__TEXT__
Monday, November 28, 2022

And the Oscar goes to...

The key to our previous story (Per Degaton's first story, The Day That Dropped Out Of Time), was that Alexander the Great was the great defender of Western Civilization whose victory over the Persian forces of King Darius III at the Battle of Arbela had to be preserved by the JSA, lest all of the world's modern inventions and technological wonders (like pavement, I say with great sarcasm) start to disappear.  

Would it have killed them to call it,
"The Day That Time Forgot"?


The great Alexander, defender of Greek ideals like democracy and The Single Most Important Man In History, was very grateful for the JSA's assistance and gave them a nifty keepsake of his gratitude.

"Alex, when you say 'you', is that a singular 'you', or a plural 'you'?
 It's ambiguous in English, you see..."

Which they couldn't store at JSA HQ, since that has NO trophies, as everyone knows, so Alan hung it at home. In his bedroom.

__EXERCISE AIM__
Write out, word for word, the stretch of the post about the JSA and Alexander the Great from "And the Oscar" through "a plural 'you'?". The material has no part in any of this.

__RAW RECORDS__
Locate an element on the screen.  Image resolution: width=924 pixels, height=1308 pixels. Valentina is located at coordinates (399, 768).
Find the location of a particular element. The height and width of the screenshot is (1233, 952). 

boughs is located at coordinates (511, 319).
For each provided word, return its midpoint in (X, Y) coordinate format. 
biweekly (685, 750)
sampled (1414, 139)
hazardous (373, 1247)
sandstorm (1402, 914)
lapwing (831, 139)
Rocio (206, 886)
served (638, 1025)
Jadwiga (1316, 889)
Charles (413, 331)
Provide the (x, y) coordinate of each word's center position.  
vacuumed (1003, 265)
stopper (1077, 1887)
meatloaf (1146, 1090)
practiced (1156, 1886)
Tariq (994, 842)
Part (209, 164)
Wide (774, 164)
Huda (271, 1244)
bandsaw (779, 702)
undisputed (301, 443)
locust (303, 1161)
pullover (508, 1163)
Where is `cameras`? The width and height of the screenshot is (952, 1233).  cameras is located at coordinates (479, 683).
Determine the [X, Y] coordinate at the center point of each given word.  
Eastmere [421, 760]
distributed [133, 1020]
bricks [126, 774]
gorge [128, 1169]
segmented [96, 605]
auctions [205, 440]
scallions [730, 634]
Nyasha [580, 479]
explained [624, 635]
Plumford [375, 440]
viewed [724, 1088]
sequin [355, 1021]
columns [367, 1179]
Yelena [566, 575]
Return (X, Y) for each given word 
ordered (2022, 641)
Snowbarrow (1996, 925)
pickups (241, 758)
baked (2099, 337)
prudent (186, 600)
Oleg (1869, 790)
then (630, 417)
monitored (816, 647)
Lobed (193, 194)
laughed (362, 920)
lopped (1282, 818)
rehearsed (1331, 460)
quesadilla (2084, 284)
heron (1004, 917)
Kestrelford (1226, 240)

__THE OUTPUT__
And the Oscar goes to...

The key to our previous story (Per Degaton's first story, The Day That Dropped Out Of Time), was that Alexander the Great was the great defender of Western Civilization whose victory over the Persian forces of King Darius III at the Battle of Arbela had to be preserved by the JSA, lest all of the world's modern inventions and technological wonders (like pavement, I say with great sarcasm) start to disappear.  

Would it have killed them to call it,
"The Day That Time Forgot"?


The great Alexander, defender of Greek ideals like democracy and The Single Most Important Man In History, was very grateful for the JSA's assistance and gave them a nifty keepsake of his gratitude.

"Alex, when you say 'you', is that a singular 'you', or a plural 'you'?